──────── TEKS KUTIPAN
Suamimu Bukan Jelangkung
Oleh: Herlin*
Beberapa hari yang lalu, saya menemukan tulisan semacam ocehan hati yang ditujukan kepada kaum istri. Tulisan tersebut berisi nasehat pendek kepada kaum istri agar menyambut kedatangan suami saat mereka masuk ke rumah dan mengantar istri saat keluar rumah.
Begini tulisan singkatnya. Silakan disimak ya para pemirsa.
Berapa lama engkau tidak mengantarkan kepergian suamimu ketika hendak meninggalkan rumah untuk suatu keperluan atau untuk mengais rezeki? Karena bisa jadi itu adalah kepergiannya untuk selama-lamanya.
Berapa lama engkau tidak menyambut kedatangannya di rumah dengan senyum manismu dan kelembutanmu? Padahal diluar sana engkau tidak mengetahui kesusahan dan kerasnya kehidupan yang ia hadapi.
Hendaknya seorang wanita menyambut kedatangan suami dengan penuh keceriaan, kelembutan, dan senyuman yang menawan. Itu akan memberinya rasa ketenangan dan kedamaian.
Apakah ketika mayatnya yang tiba di rumahmu baru engkau akan menyambut kedatangannya? Terlambat. Tangismu tak akan bisa membuatnya kembali dari kematian. Berbenahlah wahai para istri. Sebelum penyesalan berada di pelupuk matamu. Perhatikanlah adab-adabmu kepada suamimu meski untuk hal yang kecil sekalipun. Ingat, suamimu bukanlah “Jelangkung” yang datang tak dijemput, pergi tak diantar.
────────────────
**YANG PERLU DIKERJAKAN**:
1. Bisakah Anda meringkas paragraf yang diawali "Apakah ketika mayatnya" dalam teks Suamimu Bukan Jelangkung tanpa menghilangkan fakta pokoknya?
2. Bisakah Anda menyunting bagian teks Suamimu Bukan Jelangkung yang dimulai pada "Hendaknya seorang wanita" dan berakhir pada "pergi tak diantar.", dengan mengganti "keceriaan" menjadi "kegembiraan"?
──────── KUTIPAN SUMBER
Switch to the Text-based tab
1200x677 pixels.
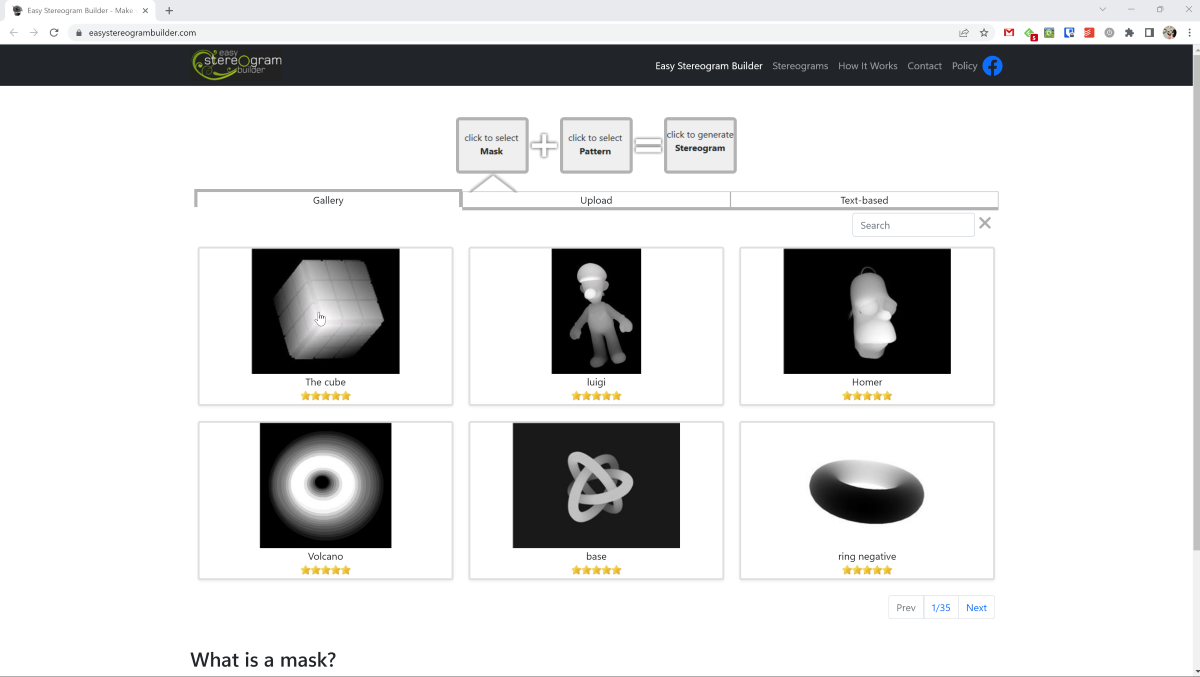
────────────────
**SOAL TERJAWAB**:
1. Seorang istri jangan menunggu jenazah suaminya tiba di rumah baru menyambutnya, karena itu sudah terlambat dan tangisan tidak dapat menghidupkannya kembali. Para istri diminta berbenah sebelum menyesal dan menjaga adab kepada suami, bahkan dalam hal kecil, sebab suami bukan "Jelangkung" yang datang tak dijemput, pergi tak diantar.

2.
Hendaknya seorang wanita menyambut kedatangan suami dengan penuh kegembiraan, kelembutan, dan senyuman yang menawan. Itu akan memberinya rasa ketenangan dan kedamaian.
Apakah ketika mayatnya yang tiba di rumahmu baru engkau akan menyambut kedatangannya? Terlambat. Tangismu tak akan bisa membuatnya kembali dari kematian. Berbenahlah wahai para istri. Sebelum penyesalan berada di pelupuk matamu. Perhatikanlah adab-adabmu kepada suamimu meski untuk hal yang kecil sekalipun. Ingat, suamimu bukanlah “Jelangkung” yang datang tak dijemput, pergi tak diantar.